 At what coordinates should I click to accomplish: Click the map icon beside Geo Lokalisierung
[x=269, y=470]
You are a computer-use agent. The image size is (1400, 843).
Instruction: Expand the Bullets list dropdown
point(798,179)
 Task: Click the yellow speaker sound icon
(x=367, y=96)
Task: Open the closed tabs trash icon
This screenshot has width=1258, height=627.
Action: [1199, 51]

* **Goal**
Alter the lines above by replacing each occurrence of "icon" with "button", leaving everything else as it stands.

* **Solution**
 At what coordinates should I click to accomplish: Click the map button beside Geo Lokalisierung
[x=269, y=470]
You are a computer-use agent. The image size is (1400, 843).
Instruction: Expand the Bullets list dropdown
point(798,179)
 Task: Click the yellow speaker sound button
(x=367, y=96)
Task: Open the closed tabs trash button
This screenshot has width=1258, height=627.
Action: [1199, 51]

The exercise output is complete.